Document and screenshot pointing entries:
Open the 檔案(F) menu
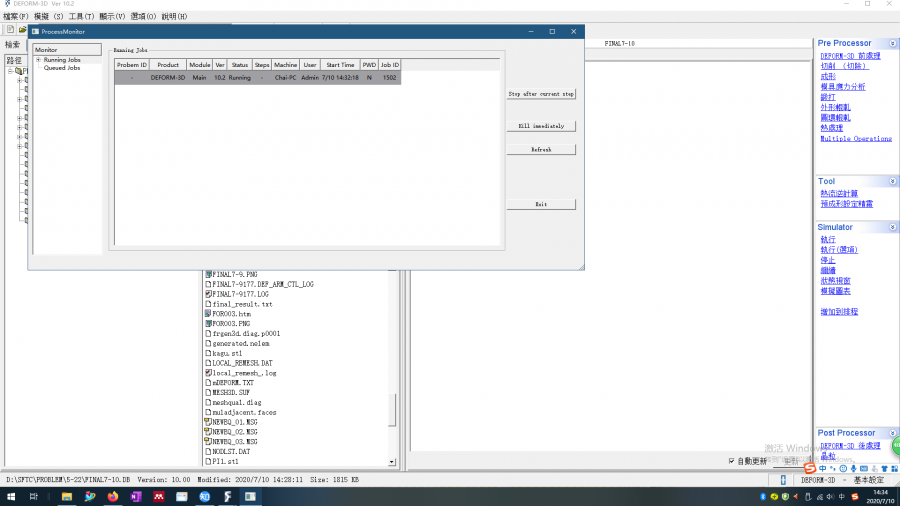 [15, 17]
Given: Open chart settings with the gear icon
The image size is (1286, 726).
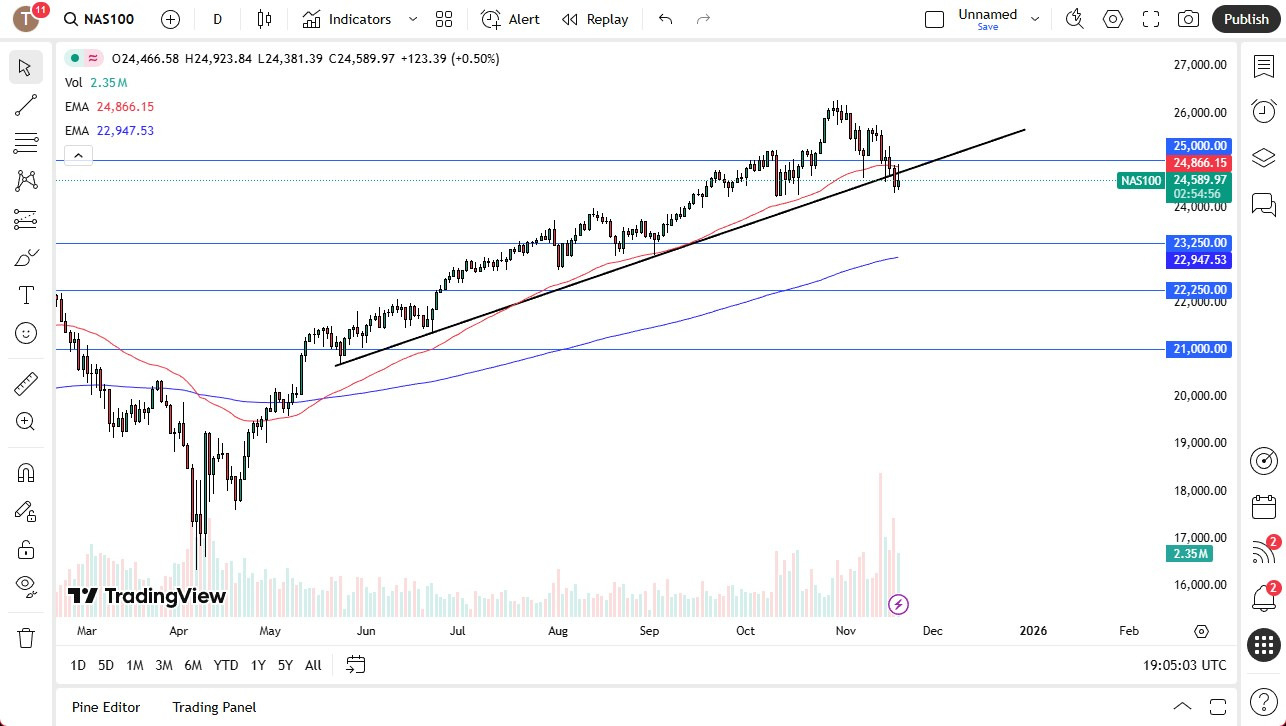Looking at the screenshot, I should coord(1112,18).
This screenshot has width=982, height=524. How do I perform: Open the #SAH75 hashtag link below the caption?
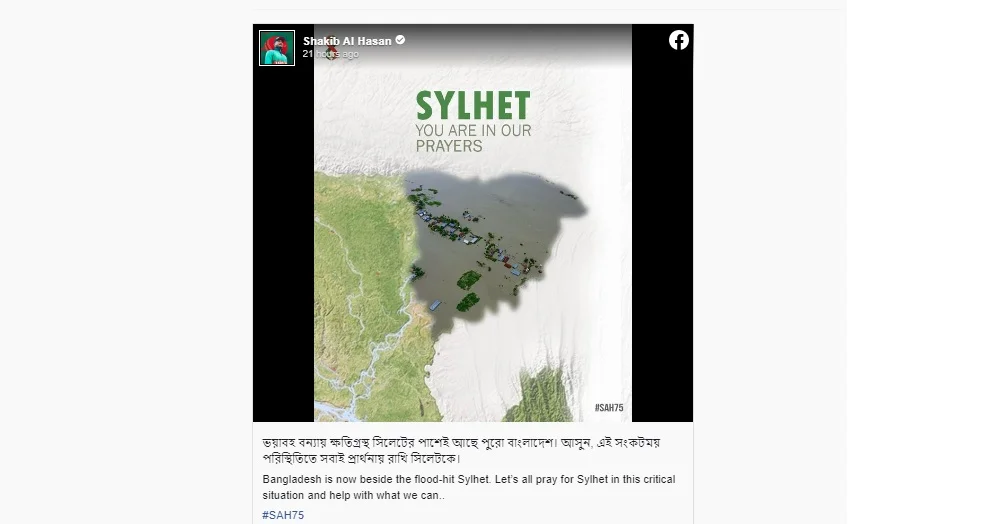coord(283,515)
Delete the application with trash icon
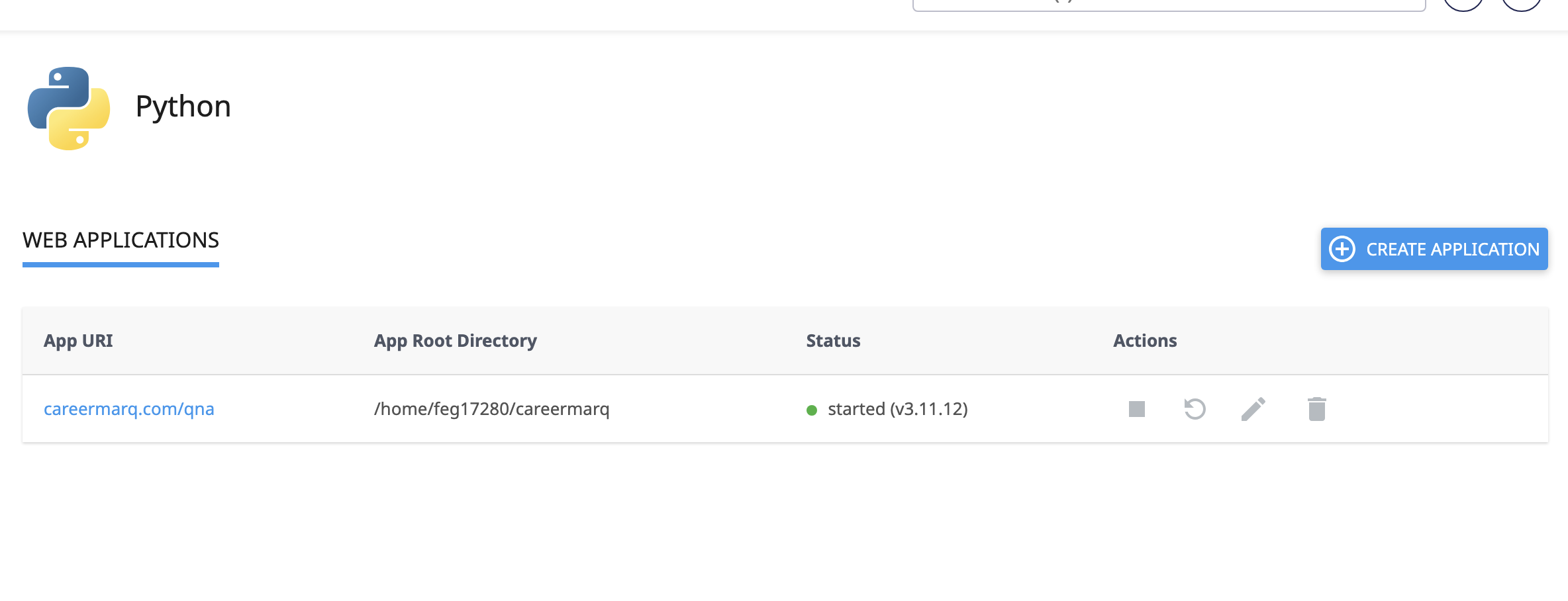The height and width of the screenshot is (601, 1568). pos(1316,409)
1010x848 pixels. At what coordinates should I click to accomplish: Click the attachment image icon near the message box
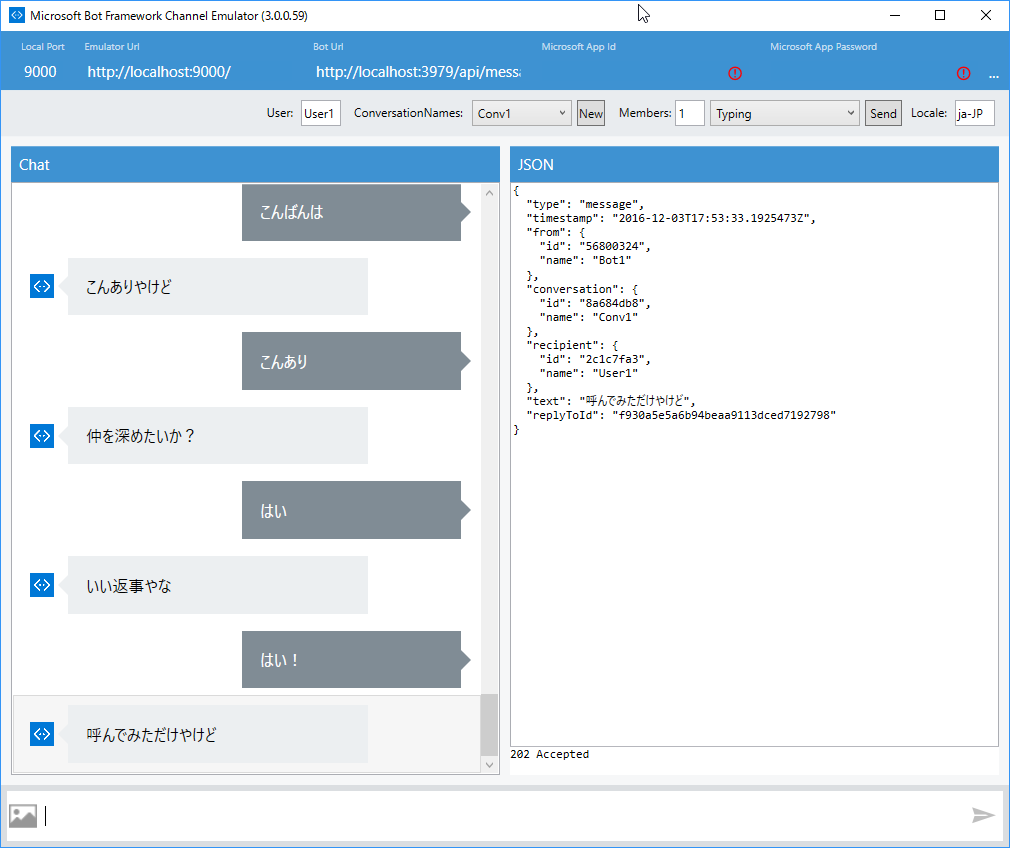[22, 815]
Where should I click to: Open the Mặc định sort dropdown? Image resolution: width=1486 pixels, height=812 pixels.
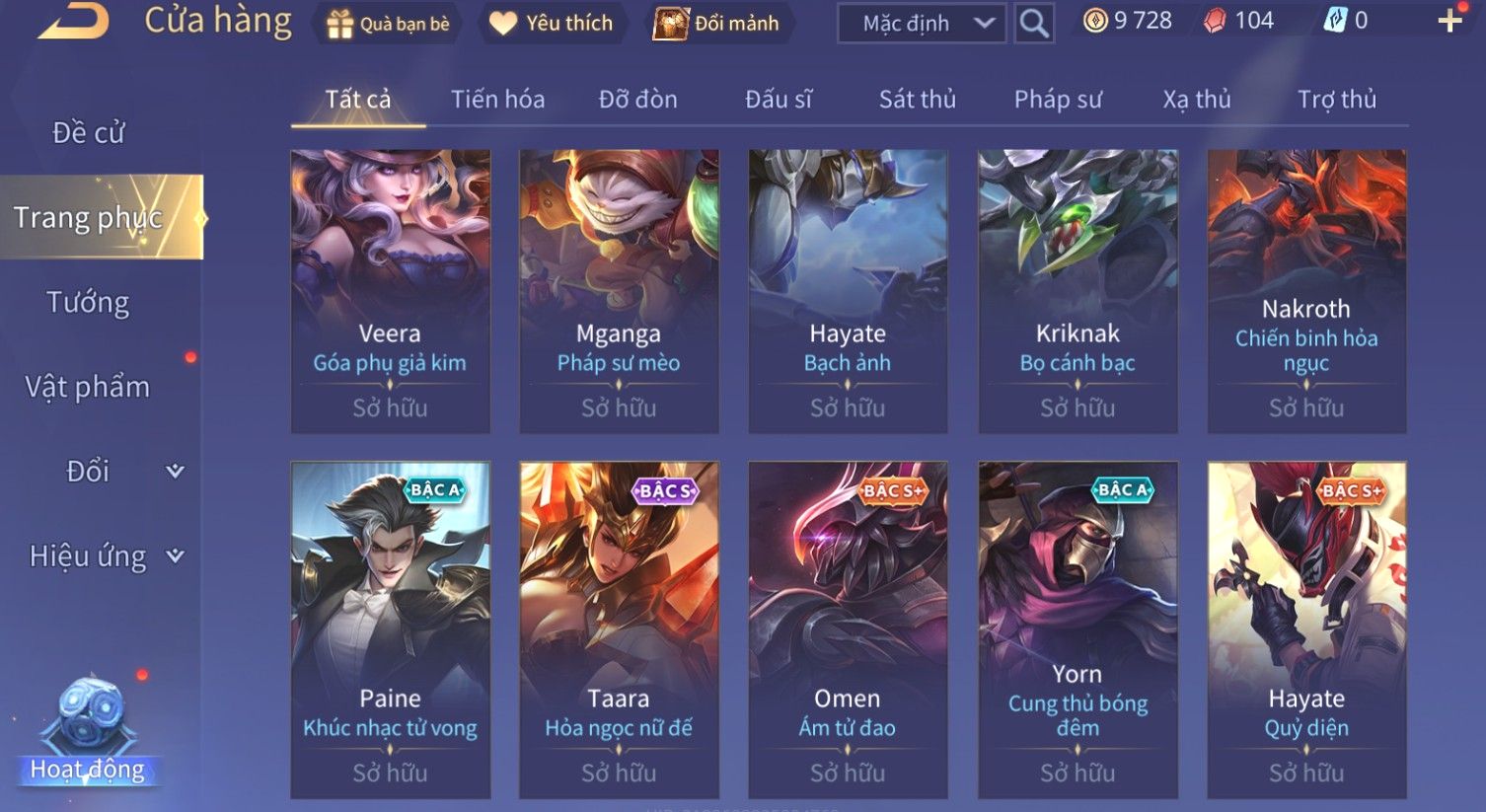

_Given task_. Edit every row above so that "icon" becomes "button" wherever it appears, with everything else unchanged. Leave the pictures out of your answer.

_Solution to the problem_.
Open the 檔案(F) menu
 [15, 17]
Given: Open chart settings with the gear button
The image size is (1286, 726).
Looking at the screenshot, I should coord(1112,18).
This screenshot has width=982, height=524. How do I perform: Open the #SAH75 hashtag link below the caption?
coord(283,515)
Delete the application with trash button
The height and width of the screenshot is (601, 1568). pos(1316,409)
1010x848 pixels. At what coordinates should I click to accomplish: Click the attachment image button near the message box
[22, 815]
Where should I click to: Open the Mặc định sort dropdown? Image resolution: width=1486 pixels, height=812 pixels.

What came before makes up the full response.